Lukas Bauer: Ich nehme aus dem Austausch vor allem die große Leidenschaft für das Gesangbuch mit – und die Energie, die im Raum spürbar war. Viele Menschen hatten ein starkes Bedürfnis, ihre Meinung zu teilen, miteinander ins Gespräch zu kommen und auch andere Perspektiven wahrzunehmen. Diese Vielfalt an Sichtweisen auf das neue Gesangbuch fasziniert mich immer wieder. Dabei hat jede dieser Perspektiven ihre Berechtigung, weil sie jeweils die Realität in den einzelnen Gemeinden widerspiegelt. Besonders schön war für mich auch zu erleben, dass die Erprobungsphase vor Ort tatsächlich funktioniert hat. Menschen haben erzählt, was sie in ihren Gemeinden ausprobiert haben und welche Reaktionen das ausgelöst hat. Außerdem konnten wir hier manche Kritik aufnehmen und Hintergründe erläutern. So entstand bei einigen ein neues Verständnis für die inhaltlichen Entscheidungen des Erprobungsbands.
Sie waren bereits in Süddeutschland und Österreich unterwegs. Was war dort anders?
Bauer: Ja, die verschiedenen Landeskirchen veranstalten derzeit solche Tagungen, und einige haben uns dazu eingeladen.
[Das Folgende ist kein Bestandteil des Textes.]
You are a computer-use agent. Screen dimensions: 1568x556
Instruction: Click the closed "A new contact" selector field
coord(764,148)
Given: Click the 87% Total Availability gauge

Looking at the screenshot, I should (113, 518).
Ich selbst war viel in Württemberg unterwegs, war unter anderem auch in Österreich und werde demnächst noch nach Frankfurt und Bayern fahren. Dabei spürt man durchaus die unterschiedlichen Mentalitäten – von den Alpen bis zur Nordsee – und begegnet auch dem einen oder anderen Klischee. Am interessantesten finde ich jedoch die besonderen Prägungen, die die einzelnen Landeskirchen ausstrahlen. Manche wirken stärker hierarchieorientiert und sind vielleicht auch etwas strukturierter. Hier im Norden habe ich zum Beispiel eine sehr offene und lebendige Gesprächskultur erlebt. Ich hatte nicht den Eindruck, dass sich jemand zurückhält oder etwas nicht sagt, nur weil vielleicht eine Oberkirchenrätin mit im Raum sitzt. Jede und jeder hat sich so eingebracht, wie es für sie oder ihn stimmig war – und das empfinde ich als ein sehr gutes Zeichen.
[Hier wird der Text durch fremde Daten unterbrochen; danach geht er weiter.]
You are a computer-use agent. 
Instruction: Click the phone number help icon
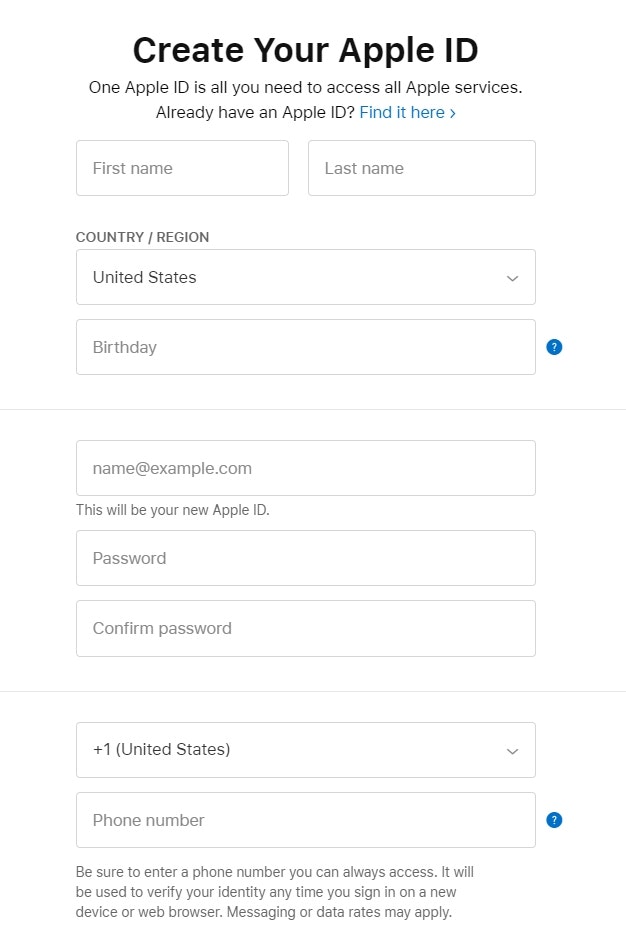pos(554,820)
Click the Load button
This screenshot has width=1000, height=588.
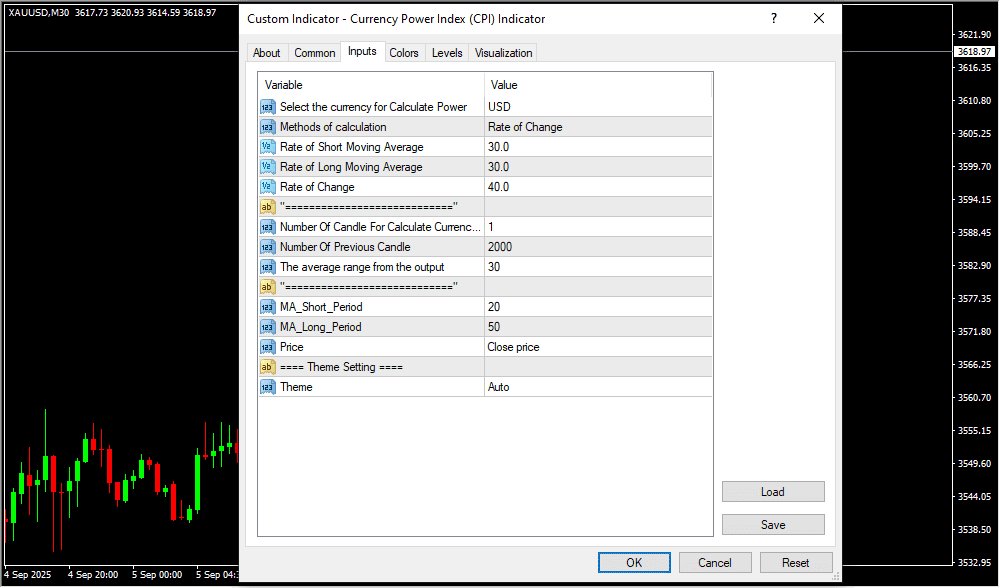773,492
Welche Baustellen gibt es noch? Und wie sieht der weitere Zeitplan aus?
Bauer: Es wartet eine Menge Arbeit: Notensatz, Korrekturen und vieles mehr. Gleichzeitig gibt es einige Punkte, die sehr kontrovers diskutiert werden und bei denen wir zu einem Ergebnis kommen müssen, das am Ende für alle Seiten tragfähig ist. Das ist eine große Herausforderung. Hier in Hildesheim war zum Beispiel das Thema Worship sehr präsent: Wie viele Worship-Lieder sollen ins Gesangbuch aufgenommen werden? In anderen Landeskirchen ist diese Diskussion dagegen längst geführt worden, dort stehen andere Themen im Mittelpunkt. Wir werden nun sehr intensiv die Erprobungsphase auswerten und auf dieser Grundlage die Lieder und Inhalte überarbeiten. Das wird etwa ein Jahr in Anspruch nehmen. Danach folgt eine gründliche redaktionelle Arbeit an allen Liedern: Welche Strophen werden aufgenommen? Welche Textfassung und welche Melodiefassung verwenden wir? Parallel dazu läuft die politische Abstimmung. Unser Ziel ist es, bis Ende 2027 mit allen Synoden eine Einigung über die Einführung des neuen Gesangbuchs zu erreichen, so dass wir anschließend die Veröffentlichung vorbereiten können.